Connecting Humans & Earth
Somewhere between science and wonder, between a satellite image and a change of heart, is where OneHome lives.
In 2015, NASA launched the DSCOVR satellite to Lagrange Point L1 — one and a half million kilometres from Earth, the precise spot where the gravitational forces of our planet and the Sun hold each other in balance. For the first time in history, a camera was positioned to watch the full, illuminated face of the Earth in continuous rotation. No astronaut has ever been there. No human eye had ever seen this view. OneHome took these images — and gave them a heartbeat.

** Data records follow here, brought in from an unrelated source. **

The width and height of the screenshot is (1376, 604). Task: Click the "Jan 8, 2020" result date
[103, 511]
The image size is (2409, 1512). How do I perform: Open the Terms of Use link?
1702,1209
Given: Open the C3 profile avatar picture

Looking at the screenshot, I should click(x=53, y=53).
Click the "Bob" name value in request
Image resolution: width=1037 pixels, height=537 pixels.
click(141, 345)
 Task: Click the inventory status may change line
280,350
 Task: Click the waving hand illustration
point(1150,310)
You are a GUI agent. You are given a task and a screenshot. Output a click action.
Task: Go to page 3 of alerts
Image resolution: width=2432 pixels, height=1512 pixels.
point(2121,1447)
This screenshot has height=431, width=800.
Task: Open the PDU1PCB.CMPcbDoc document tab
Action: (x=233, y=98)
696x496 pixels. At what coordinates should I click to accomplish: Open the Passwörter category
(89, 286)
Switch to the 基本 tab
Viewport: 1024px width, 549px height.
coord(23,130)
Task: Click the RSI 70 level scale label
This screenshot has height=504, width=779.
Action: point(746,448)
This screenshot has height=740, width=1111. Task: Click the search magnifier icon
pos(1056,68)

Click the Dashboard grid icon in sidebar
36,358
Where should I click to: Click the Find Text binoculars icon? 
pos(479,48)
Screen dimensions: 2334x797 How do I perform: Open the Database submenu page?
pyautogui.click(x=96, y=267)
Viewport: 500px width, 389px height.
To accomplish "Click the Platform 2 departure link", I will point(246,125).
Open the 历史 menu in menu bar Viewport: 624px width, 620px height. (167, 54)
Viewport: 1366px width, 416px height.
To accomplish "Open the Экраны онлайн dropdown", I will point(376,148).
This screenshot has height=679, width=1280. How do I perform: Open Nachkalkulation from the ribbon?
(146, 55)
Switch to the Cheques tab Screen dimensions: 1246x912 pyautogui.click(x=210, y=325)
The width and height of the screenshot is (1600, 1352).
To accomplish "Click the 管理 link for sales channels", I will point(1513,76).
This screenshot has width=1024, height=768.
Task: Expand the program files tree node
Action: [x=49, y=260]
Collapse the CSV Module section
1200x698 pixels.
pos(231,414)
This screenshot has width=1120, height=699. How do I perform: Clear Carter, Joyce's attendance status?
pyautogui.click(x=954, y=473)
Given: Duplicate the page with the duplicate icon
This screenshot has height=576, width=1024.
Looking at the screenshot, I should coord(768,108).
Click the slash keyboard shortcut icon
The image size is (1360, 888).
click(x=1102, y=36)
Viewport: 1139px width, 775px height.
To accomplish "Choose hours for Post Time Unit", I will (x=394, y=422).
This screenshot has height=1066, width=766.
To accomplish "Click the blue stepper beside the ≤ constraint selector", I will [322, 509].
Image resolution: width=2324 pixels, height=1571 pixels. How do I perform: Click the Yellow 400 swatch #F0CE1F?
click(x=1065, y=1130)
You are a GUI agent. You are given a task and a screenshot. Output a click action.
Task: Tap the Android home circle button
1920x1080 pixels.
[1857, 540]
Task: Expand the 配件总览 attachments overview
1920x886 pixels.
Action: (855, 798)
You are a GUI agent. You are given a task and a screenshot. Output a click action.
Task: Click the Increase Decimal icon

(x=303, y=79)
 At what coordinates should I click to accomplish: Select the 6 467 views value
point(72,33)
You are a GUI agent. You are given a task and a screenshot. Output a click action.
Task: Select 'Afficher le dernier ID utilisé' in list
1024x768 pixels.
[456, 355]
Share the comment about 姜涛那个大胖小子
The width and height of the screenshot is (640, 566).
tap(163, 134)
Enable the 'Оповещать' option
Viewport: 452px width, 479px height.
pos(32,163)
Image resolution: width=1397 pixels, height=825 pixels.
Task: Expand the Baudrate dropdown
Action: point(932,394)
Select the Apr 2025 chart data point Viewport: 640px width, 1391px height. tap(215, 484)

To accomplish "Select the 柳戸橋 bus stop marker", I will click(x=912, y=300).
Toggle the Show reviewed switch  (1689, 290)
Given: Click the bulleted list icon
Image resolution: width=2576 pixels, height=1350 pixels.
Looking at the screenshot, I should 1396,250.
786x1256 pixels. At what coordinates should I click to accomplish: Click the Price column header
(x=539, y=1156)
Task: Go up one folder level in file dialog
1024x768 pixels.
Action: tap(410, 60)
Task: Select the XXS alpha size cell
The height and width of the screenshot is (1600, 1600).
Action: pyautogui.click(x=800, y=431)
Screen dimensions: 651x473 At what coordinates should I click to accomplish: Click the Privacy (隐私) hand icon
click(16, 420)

Founded by French mathematician and author Jean-Pierre Goux, OneHome creates short, free, open-access videos from NASA’s imagery, set to music by international artists like Yael Naïm, Agoria and Moby, and accompanied by voices including Jane Goodall, Satish Kumar and Frank White — the philosopher who first named the Overview Effect in 1987. That effect — the profound inner shift astronauts describe when they see Earth whole and fragile from space — is what OneHome wants to bring to every classroom, workplace, community gathering and living room on the planet.
The method is beautifully simple: become an Earth Ambassador, organize a projection for at least ten people, and mark it on the Blue Revolution Map. From intimate screenings to cinema events, each dot of light on that map is a moment someone looked at their home from far away — and felt something shift.